Company announces bankruptcy, employees left wondering where paychecks owed will come from
BRYAN, Texas (KBTX) – A medical scribe company operating a location out of Bryan has filed for bankruptcy, according to emails to employees. Those employees now say this came with just hours of notice, and now there are some missing paychecks.
With a lack of contacts and resources still available for the company, employees say they’re scrambling for a new job.
“People were like, ‘what am I supposed to do tell my child to not you know, go to the bathroom in their diaper until I can afford some or you know, how am I supposed to tell my kids? Like, hold on, we can’t eat dinner tonight’ and stuff like that and I was just like that is sad,” said Dakota Hendrickson, a former employee. She says the bankruptcy took the group by surprise.
Back in 2021, the CEO at the time and Founder of Skywriter MD spoke to KBTX during an expansion in town. While offices are located in other parts of Texas, Colorado and North Carolina, Tracy Rue called the Bryan location their “hub”.
Social websites connected to the business show headquarters are in Colorado, while emails coming from company leaders are coming from an address in South Carolina.
It is unclear where the actual home base for the company is.
Also during that 2021 interview, Rue described an ideal workforce as medical students.
“If you’re on your way there, or you’re interested in health care this is the place to come work,” Rue said at the time.
Hendrickson said this was the perfect fit, she needed a flexible and full-time job while she attended school.
“I do want to go into the medical field so it was kind of already like I had a foot in the door, I was okay being there,” she said.
After working for the company for two years, Hendrickson said she knew there were some weird situations, but was comfortable with the gig and always got paid, even if that was a few days late.
That was until early October. Hendrickson says they received a company-wide email detailing the business’s bankruptcy effective the next day, but there was no plan on how Hendrickson would get the $900 check she was owed at the time.
Now, the company website is inaccessible, plus Hendrickson says employee emails have been deactivated and the company messaging app no longer connects.

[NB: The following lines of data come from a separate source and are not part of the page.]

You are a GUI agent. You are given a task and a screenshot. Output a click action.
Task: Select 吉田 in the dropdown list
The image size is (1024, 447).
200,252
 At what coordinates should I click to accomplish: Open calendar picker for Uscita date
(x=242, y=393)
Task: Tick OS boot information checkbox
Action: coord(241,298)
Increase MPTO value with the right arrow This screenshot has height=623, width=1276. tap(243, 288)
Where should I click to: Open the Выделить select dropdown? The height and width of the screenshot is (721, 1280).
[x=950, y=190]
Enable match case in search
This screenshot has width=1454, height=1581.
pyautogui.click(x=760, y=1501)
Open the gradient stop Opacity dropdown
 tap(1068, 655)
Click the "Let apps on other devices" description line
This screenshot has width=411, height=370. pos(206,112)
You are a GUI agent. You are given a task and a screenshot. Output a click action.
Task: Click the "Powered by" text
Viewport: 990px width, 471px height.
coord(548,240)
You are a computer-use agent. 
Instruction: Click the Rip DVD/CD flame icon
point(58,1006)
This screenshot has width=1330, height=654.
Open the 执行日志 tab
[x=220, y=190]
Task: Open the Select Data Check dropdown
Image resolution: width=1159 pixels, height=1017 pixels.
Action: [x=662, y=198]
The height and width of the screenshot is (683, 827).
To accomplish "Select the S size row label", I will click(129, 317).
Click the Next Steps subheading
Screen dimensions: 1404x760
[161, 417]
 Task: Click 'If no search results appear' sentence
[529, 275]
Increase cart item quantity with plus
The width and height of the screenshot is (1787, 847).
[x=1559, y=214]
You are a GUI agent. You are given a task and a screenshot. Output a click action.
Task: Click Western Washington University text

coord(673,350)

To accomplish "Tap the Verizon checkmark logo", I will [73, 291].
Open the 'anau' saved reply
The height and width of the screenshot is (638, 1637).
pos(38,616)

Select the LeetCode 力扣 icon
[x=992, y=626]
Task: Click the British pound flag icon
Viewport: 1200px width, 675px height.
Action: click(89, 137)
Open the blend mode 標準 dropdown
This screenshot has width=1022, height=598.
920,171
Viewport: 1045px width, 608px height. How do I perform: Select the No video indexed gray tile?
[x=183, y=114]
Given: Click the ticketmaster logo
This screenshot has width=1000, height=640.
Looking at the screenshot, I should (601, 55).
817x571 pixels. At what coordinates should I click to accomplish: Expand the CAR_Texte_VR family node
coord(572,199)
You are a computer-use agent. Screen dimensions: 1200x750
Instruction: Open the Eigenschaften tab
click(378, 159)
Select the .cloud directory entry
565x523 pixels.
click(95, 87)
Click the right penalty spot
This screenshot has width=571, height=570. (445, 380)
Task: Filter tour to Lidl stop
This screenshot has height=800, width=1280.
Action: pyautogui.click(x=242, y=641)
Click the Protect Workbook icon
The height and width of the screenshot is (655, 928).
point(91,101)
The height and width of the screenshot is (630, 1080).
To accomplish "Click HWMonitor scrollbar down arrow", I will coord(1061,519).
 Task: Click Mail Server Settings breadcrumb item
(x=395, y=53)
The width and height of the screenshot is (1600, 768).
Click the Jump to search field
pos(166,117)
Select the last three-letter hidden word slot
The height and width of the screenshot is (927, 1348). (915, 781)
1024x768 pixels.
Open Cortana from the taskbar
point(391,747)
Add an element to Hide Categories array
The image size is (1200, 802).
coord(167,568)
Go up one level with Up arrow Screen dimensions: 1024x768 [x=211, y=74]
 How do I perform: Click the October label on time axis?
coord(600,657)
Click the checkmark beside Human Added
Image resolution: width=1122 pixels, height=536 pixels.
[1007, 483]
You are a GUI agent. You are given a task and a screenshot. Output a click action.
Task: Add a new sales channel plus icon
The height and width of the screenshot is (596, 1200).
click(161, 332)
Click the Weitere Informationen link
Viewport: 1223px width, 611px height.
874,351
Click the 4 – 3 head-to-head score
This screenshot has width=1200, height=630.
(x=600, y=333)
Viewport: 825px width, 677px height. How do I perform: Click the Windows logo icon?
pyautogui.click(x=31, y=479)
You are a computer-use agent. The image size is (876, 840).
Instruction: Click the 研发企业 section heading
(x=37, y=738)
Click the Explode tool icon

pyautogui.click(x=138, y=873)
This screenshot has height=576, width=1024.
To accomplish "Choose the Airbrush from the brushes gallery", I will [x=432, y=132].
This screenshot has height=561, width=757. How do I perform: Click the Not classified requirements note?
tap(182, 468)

“They just completely disappeared after the email they sent out,” Hendrickson says a group of employees submitted claims through the Department of Labor but aren’t holding out hopes to see their hard-earned money anytime soon. “It’s just a waiting game and to me, it just seems unfair because that’s money that I worked for.”
The Better Business Bureau encourages anyone impacted by situations like this to contact the DOL, Texas Workforce Commission or the Texas Attorney General’s Office.